Проникаясь торжественностью момента, все молча кивнули.

Оставшись с Фавстом Суллой, Помпей выговорился.

– Ну вот, – сказал он, – они получили то, что хотели. Я не мог больше тянуть.

– Как ты, Магн?

– Как обычно, дружок. – Помпей потрепал зятя по плечу. Точно так же, как потрепал Цицерона, покидая Диррахий. – Не беспокойся обо мне, Фавст. Я пожил. Через пару месяцев мне стукнет пятьдесят восемь. Время неумолимо. Перед ним все впустую. Вся эта возня, борьба за власть. На мое место зарятся многие. – Он устало засмеялся. – Представь, они уже ссорятся между собой, кто будет великим понтификом, когда умрет Цезарь! Как будто это так важно, Фавст. Совсем не важно. Они тоже умрут.

– Магн, не говори так!

– А почему? Завтра все решится. Я не хотел этого, но и не жалею. Любой исход лучше этого верховного командования. – Он приобнял Фавста. – Пора, пойдем к армии. Надо подбодрить ребят.

К тому времени как Помпей закончил свою напутственную речь, которая должна была укрепить дух солдат перед боем, совсем стемнело. Будучи авгуром, он взялся сам истолковать знамения. За отсутствием крупного скота решили заклать жертву помельче. Около дюжины чистых белых овец ожидали в загоне. Помпей указал на самую смирную из них, но, когда cultarius и popa открыли загон, все двенадцать животных вырвались на свободу.
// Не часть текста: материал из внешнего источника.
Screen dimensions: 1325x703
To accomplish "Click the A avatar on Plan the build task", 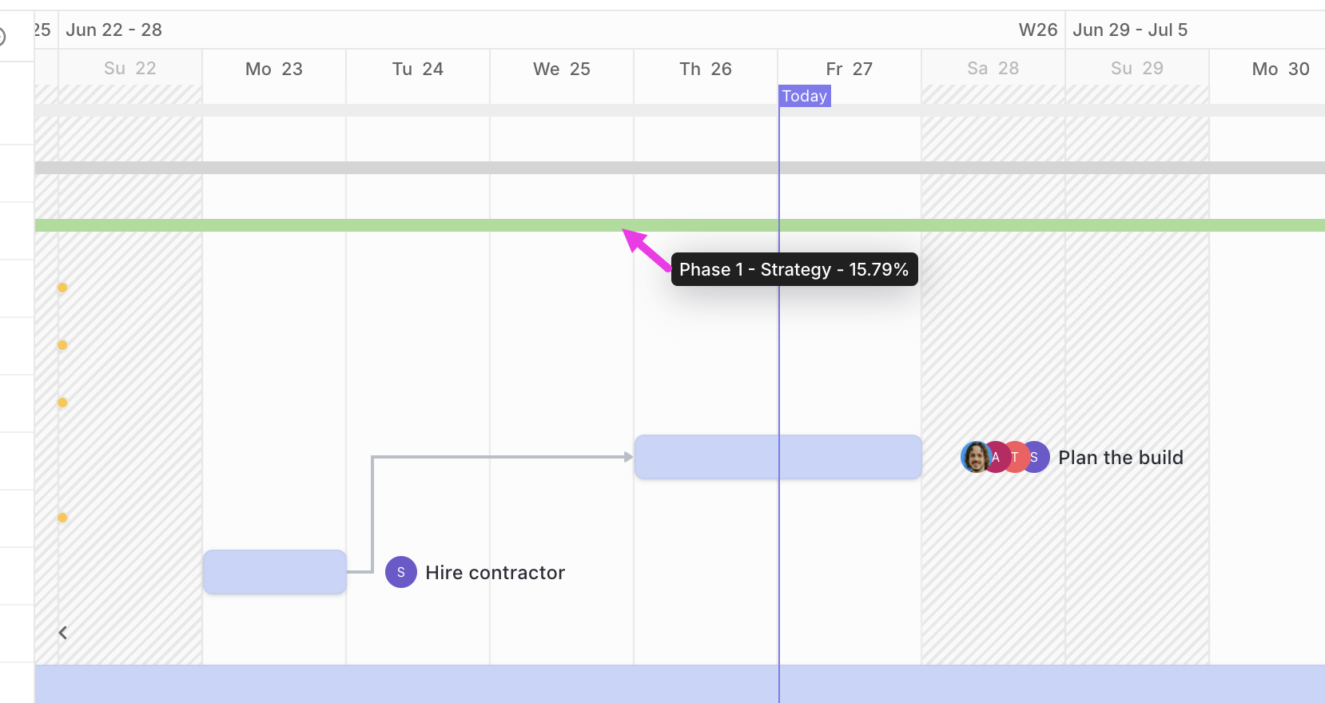I will coord(996,457).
Овцу долго ловили, наконец поймали и, грязную, перепуганную, закололи. Недобрый знак. Армия зашевелилась, послышалось бормотание. Помпей спустился с возвышения и пошел по солдатским рядам. Ничего, все нормально, печень прекрасная, беспокоиться не о чем.

А потом произошло нечто ошеломляющее. Огромный метеор пронесся по темно-синему небу в белом пламени, как падающая комета. Вниз, вниз, вниз, рассыпая хвост искр. Но не для того, чтобы упасть в лагерь Цезаря, – это было бы добрым знаком. Метеор перелетел через него и исчез в темноте. Снова возникло беспокойство, и рассеять его уже не удалось.
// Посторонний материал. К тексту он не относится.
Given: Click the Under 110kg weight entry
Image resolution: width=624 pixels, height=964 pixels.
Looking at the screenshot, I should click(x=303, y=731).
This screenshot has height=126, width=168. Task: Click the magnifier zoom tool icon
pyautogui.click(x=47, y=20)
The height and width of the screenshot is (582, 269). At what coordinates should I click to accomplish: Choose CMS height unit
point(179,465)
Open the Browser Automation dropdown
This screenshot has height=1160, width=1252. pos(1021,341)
Помпей лег спать мрачный, но почему-то уверенный, что для него самого завтра все кончится хорошо. Кто сказал, что метеор – плохой знак? Что мог бы предсказать по нему Нигидий Фигул, этот знаток этрусских верований? А может быть, этруски считали это хорошим знаком? Римляне гадали в основном по печени и лишь иногда по внутренностям и птицам, в то время как этруски описывали все.
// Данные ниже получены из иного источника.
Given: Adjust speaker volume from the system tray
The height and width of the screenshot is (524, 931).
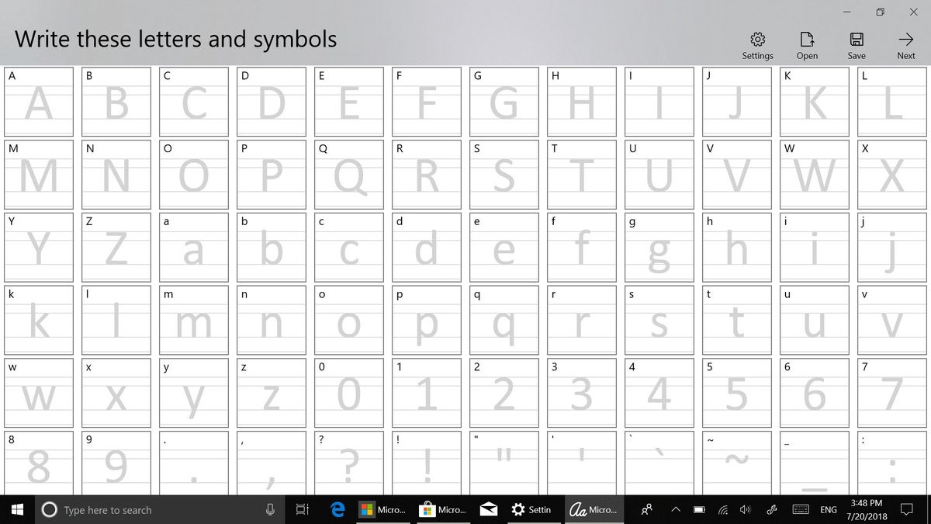Looking at the screenshot, I should tap(745, 510).
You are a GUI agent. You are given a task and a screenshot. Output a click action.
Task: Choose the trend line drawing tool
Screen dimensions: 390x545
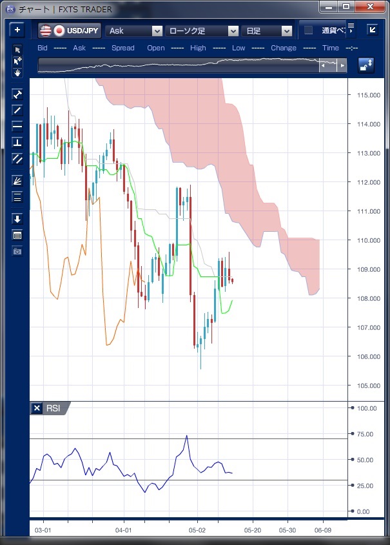17,110

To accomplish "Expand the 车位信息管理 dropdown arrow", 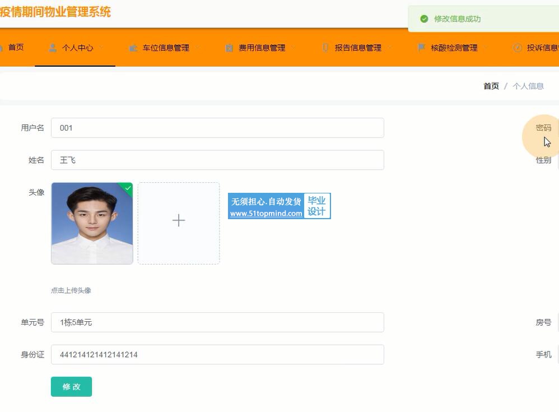I will [x=198, y=48].
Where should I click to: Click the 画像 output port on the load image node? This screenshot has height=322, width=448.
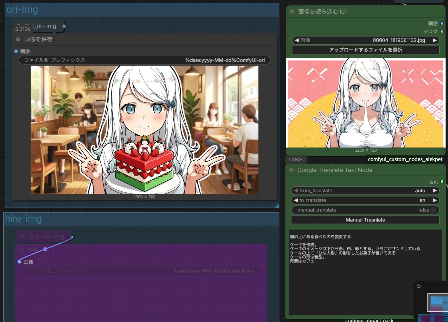[442, 23]
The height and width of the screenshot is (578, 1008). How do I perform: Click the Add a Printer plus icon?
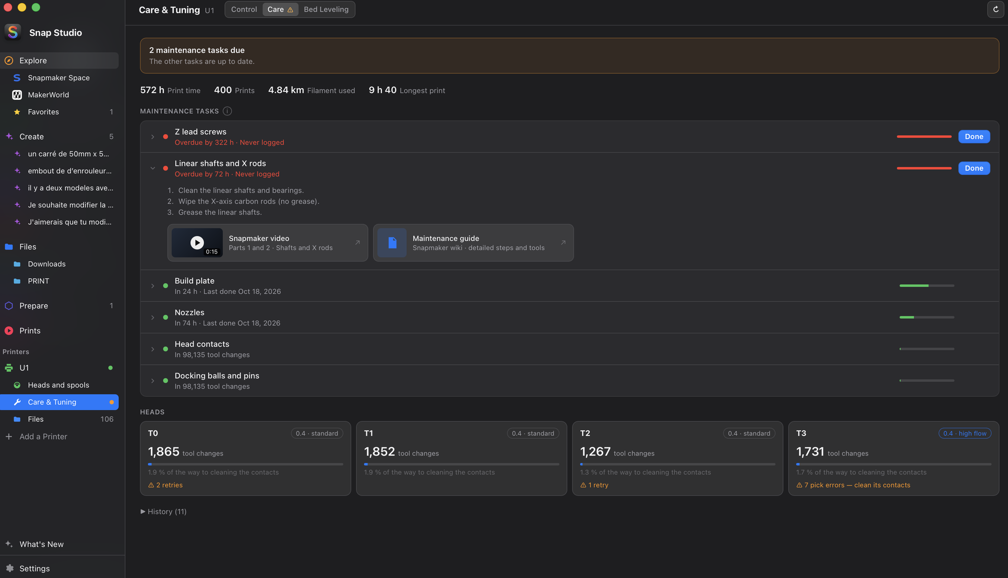9,436
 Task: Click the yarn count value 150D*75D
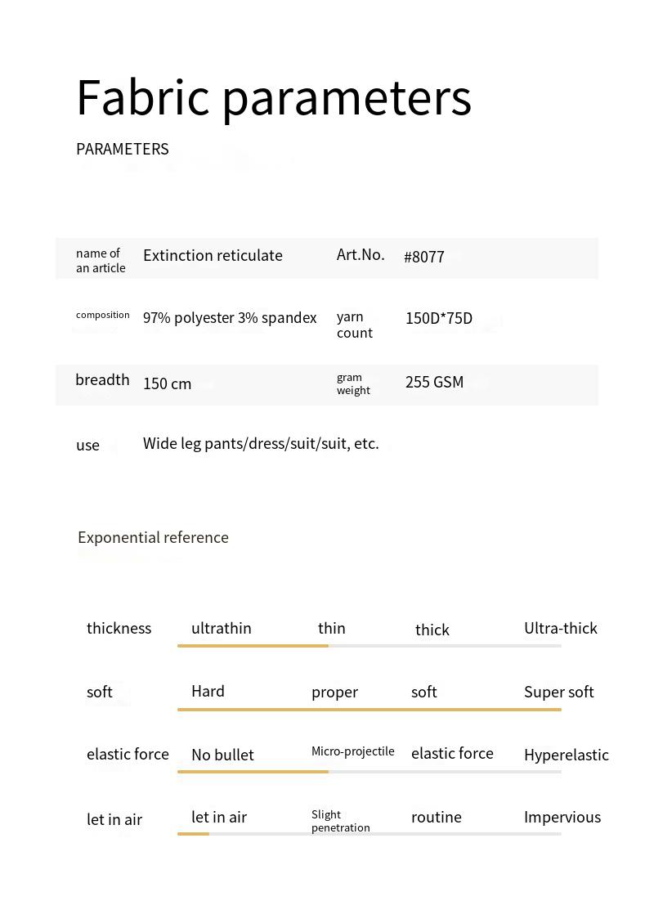pos(438,318)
За несколько часов до рассвета его разбудил гром. Он резко сел на постели. (Ему показалось – взлетел!) Поскольку сон был прерван внезапно, Помпей отчетливо помнил его. Там был храм Венеры Победительницы на крыше его каменного театра, где стояла статуя Венеры с лицом и тонкой, стройной фигурой Юлии. Он в храме, украшает его военными трофеями, а толпа внизу аплодирует в восторге. О, какой хороший день! Только трофеи довольно странные. Его лучшая серебряная кираса с чеканкой, изображающей битву богов и титанов, огромный рубиновый бокал Лентула Круса, локон золотисто-рыжих волос отца Фавста Суллы. И шлем Метелла Сципиона с побитыми молью перьями белой цапли. Им владел некогда сам Сципион Африканский. И самый ужасный трофей – блестящая лысая голова Агенобарба на германском копье. С цветочным венком.